** Directions **
• A. In the forum thread on CIA torture accountability, what slogan does pasbesoin say they are down to telling TPTB?
• B. Continue the forum thread on CIA torture accountability from its final sentence.

No, what's politically motivated was that the chain of command that authorized
and enacted torture was never prosecuted. This is not just a simple violation,
but a _Grave Breach_ as defined in the Geneva Conventions. In an effort to
avoid what would be an inevitable partisan shitstorm, the heinous acts
committed by the CIA and authorized explicitly by the White House were
whitewashed. This report was the _only_ thing that remained in the arsenal to
hold these perpetrators accountable, and the CIA was actively attempting to
thwart its work.

------
pasbesoin
In this as other spheres of recent, catastrophic failure (i.e. the financial
crisis): I'm down to saying to TPTB:

"No jail? You fail."

If Brennan can't be prosecuted for perjury, then a very public and (really)
career-ending firing is in order.

As for the Congress that has been soaking up these lies and dissemblance,
well, if you're a U.S. citizen, don't forget to vote. Also in local elections,
where candidates grow into future Congress-critters -- or used to, before they
started simply buying their way in.

** Source data **
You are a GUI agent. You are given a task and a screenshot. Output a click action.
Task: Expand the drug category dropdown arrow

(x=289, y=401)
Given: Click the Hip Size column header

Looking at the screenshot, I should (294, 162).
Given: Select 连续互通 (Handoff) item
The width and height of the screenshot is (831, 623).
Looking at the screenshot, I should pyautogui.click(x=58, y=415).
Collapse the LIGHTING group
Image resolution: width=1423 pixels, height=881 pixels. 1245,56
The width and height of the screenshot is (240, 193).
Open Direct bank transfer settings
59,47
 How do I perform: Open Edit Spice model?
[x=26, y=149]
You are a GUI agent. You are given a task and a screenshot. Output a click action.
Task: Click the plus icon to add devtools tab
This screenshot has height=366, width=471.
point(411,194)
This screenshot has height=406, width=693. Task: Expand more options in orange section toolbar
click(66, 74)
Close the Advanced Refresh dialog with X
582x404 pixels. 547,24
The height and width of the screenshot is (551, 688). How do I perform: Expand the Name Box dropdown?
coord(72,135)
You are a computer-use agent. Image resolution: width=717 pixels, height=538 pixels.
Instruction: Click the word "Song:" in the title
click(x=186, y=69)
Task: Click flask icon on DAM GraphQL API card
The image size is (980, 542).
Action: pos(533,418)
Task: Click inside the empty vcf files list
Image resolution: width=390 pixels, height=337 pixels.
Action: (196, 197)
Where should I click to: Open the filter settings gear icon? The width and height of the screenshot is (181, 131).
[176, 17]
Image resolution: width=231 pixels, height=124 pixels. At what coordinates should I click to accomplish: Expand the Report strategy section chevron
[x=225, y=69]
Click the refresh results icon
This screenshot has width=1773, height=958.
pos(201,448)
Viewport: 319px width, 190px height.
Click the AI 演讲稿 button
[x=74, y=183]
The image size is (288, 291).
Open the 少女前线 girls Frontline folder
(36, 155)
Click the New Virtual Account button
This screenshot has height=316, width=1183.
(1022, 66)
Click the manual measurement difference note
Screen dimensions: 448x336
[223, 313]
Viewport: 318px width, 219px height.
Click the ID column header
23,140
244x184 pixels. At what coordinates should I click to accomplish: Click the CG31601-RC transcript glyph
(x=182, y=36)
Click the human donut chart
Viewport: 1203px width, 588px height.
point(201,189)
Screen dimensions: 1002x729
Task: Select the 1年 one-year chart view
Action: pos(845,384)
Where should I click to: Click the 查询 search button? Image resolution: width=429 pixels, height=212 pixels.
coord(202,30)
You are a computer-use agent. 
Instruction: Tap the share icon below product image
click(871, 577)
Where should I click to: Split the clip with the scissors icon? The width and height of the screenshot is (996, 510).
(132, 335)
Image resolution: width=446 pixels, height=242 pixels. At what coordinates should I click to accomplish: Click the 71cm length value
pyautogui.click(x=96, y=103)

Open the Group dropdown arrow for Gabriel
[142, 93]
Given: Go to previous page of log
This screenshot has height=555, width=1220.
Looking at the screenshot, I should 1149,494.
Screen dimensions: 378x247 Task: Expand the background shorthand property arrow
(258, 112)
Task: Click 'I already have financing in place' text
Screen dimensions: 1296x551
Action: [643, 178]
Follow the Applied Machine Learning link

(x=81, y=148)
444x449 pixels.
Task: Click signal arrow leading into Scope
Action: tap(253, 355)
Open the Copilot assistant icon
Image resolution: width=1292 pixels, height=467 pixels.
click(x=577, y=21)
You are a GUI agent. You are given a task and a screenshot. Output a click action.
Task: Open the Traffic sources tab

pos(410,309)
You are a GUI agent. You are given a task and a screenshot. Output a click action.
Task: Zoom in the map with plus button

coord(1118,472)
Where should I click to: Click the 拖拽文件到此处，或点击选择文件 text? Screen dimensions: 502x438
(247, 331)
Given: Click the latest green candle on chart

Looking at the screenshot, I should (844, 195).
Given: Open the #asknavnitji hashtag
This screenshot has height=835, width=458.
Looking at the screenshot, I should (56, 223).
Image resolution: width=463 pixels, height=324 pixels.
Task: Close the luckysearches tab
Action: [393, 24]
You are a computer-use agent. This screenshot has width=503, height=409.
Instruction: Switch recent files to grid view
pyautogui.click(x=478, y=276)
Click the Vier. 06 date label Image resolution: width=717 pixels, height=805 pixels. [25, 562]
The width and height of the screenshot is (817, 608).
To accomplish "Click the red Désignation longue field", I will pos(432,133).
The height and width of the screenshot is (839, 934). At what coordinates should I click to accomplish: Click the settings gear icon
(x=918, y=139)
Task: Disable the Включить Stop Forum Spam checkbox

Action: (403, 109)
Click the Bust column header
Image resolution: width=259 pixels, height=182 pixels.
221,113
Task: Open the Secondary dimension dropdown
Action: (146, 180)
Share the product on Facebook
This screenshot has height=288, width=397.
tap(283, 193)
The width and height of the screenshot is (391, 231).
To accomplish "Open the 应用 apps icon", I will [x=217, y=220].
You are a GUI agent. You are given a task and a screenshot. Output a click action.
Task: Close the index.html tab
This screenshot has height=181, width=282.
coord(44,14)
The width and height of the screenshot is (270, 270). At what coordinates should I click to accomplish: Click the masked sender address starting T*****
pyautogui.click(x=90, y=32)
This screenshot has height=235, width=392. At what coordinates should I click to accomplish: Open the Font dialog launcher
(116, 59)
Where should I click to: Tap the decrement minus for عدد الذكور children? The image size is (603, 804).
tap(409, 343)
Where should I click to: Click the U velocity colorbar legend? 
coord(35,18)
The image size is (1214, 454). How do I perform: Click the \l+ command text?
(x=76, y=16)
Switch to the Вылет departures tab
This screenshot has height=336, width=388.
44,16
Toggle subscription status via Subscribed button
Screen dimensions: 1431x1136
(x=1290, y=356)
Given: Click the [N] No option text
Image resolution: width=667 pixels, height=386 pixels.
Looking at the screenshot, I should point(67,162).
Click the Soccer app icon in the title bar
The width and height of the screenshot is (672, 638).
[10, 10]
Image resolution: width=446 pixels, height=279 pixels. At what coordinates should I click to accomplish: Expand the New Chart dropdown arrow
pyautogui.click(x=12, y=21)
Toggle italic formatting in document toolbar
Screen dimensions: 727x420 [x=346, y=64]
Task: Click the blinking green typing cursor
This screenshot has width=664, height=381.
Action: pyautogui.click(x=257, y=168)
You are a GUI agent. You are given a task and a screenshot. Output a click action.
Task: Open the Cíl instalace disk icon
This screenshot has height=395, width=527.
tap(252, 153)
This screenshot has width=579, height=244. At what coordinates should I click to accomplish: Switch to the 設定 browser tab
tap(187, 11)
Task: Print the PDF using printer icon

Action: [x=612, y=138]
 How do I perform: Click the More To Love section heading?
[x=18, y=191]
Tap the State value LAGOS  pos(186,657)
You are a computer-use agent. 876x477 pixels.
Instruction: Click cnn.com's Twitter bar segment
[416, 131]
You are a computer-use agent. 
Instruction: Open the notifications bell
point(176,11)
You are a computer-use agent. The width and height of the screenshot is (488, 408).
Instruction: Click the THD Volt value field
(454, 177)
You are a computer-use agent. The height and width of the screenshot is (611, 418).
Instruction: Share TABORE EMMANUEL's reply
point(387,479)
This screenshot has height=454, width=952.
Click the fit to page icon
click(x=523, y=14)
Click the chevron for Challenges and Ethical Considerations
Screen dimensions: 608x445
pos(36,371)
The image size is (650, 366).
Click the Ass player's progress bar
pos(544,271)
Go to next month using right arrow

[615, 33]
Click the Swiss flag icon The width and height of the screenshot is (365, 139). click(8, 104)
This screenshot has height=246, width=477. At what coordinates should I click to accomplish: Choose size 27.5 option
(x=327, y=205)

** Results for each task **
• A. "No jail? You fail."

• B.
------
state
I recently read "Legacy of Ashes"[1]. If you're interested in the extremely
long list of breaches of trust that the CIA is responsible for it's a great
resource.

[1] -
[http://en.wikipedia.org/wiki/Legacy_of_Ashes](http://en.wikipedia.org/wiki/Legacy_of_Ashes)

------
ajmurmann
I am of the opinion that nothing is worse for a society than corrupt law
enforcement of any kind. I am generally against death penalty, but think it
should be applied for even minor breaches by law enforcement. If we cannot
trust the people who are supposed to keep us save the entire system is broken.

------
shrnky
"Bush derangement syndrome?" At some point during the Bush years the New York
Times seems to have been hit with said syndrome and devolved into nothing more
than another partisan rag.

Bush is mentioned three times in the article. Guess how many times Obama is
mentioned? Not once. The most powerful and influential person in this issue,
Not Mentioned Once.

So what if Bush implemented these policies. So what if by some miracle they
were able to prosecute and convict him. We'd still have the status quo.

Articles like the one above are the very reason I hold "The Paper of Record"
in almost as low esteem as outlets such as Fox News.

------
farseer
So now you know how it feels like to live in a banana republic?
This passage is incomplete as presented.